DATA TO EXAMINE: Begin

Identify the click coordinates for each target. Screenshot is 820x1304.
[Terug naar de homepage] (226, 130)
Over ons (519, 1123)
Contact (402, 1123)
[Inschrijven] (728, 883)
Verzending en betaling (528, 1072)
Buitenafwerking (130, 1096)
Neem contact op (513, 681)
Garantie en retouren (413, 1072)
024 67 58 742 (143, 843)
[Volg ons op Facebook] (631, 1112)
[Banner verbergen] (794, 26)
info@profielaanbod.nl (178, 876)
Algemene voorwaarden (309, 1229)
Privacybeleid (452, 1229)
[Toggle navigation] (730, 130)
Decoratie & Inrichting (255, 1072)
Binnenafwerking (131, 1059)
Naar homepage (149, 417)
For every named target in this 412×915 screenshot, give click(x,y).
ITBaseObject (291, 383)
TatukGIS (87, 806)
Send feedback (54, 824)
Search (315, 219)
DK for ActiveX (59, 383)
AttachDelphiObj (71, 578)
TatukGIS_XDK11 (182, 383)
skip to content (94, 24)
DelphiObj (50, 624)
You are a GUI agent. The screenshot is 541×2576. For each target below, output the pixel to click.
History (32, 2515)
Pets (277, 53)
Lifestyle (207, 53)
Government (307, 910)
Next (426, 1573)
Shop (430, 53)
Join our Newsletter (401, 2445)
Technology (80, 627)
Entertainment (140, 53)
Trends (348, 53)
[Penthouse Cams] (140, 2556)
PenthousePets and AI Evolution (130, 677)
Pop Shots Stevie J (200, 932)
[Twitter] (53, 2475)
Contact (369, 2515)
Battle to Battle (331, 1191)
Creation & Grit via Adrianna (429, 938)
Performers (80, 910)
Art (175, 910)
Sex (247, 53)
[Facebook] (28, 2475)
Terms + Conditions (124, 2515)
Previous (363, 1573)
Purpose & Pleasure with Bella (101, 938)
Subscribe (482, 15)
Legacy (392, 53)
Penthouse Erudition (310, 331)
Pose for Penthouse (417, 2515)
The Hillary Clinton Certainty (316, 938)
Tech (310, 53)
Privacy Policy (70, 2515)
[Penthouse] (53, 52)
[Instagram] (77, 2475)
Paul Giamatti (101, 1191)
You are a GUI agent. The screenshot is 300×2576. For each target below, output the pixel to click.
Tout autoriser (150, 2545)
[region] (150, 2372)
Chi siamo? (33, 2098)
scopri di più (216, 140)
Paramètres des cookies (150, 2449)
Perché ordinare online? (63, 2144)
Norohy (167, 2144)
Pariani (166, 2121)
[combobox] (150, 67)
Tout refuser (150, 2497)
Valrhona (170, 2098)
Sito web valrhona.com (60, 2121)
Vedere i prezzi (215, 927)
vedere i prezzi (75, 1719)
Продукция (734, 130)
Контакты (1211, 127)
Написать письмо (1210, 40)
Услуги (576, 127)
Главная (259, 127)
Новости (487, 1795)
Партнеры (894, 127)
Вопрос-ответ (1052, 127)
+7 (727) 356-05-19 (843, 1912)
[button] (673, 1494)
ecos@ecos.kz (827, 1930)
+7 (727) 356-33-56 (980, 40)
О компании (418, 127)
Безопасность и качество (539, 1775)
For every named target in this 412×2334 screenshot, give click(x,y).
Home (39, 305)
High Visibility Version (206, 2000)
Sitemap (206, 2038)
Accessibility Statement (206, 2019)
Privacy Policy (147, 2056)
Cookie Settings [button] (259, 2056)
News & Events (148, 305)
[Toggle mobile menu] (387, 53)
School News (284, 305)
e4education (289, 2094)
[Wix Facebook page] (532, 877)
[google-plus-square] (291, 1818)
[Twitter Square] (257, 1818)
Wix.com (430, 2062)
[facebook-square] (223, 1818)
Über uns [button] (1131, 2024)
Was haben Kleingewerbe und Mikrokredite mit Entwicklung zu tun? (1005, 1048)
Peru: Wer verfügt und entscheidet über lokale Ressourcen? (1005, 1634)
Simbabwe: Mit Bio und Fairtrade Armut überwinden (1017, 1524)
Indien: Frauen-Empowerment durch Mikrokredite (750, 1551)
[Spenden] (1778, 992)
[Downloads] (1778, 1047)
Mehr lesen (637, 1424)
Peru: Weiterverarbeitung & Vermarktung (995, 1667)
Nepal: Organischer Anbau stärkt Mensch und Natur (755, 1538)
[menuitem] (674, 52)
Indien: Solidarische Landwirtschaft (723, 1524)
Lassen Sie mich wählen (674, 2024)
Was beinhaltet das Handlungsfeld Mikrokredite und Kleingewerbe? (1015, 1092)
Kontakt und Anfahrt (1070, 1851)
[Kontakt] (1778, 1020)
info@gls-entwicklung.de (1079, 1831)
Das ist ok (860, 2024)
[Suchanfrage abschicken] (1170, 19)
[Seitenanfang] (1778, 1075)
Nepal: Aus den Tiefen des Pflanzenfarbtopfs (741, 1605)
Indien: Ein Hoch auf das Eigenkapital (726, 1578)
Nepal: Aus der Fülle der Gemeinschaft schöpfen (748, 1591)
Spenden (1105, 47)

DATA TO EXAMINE: End

- _TASK INSTRUCTIONS_:
Return, from the data above, each line in which the string "output" appears.

- _ANSWER BELOW_:
You are a GUI agent. The screenshot is 541×2576. For each target below, output the pixel to click.
You are a GUI agent. The screenshot is 300×2576. For each target below, output the pixel to click.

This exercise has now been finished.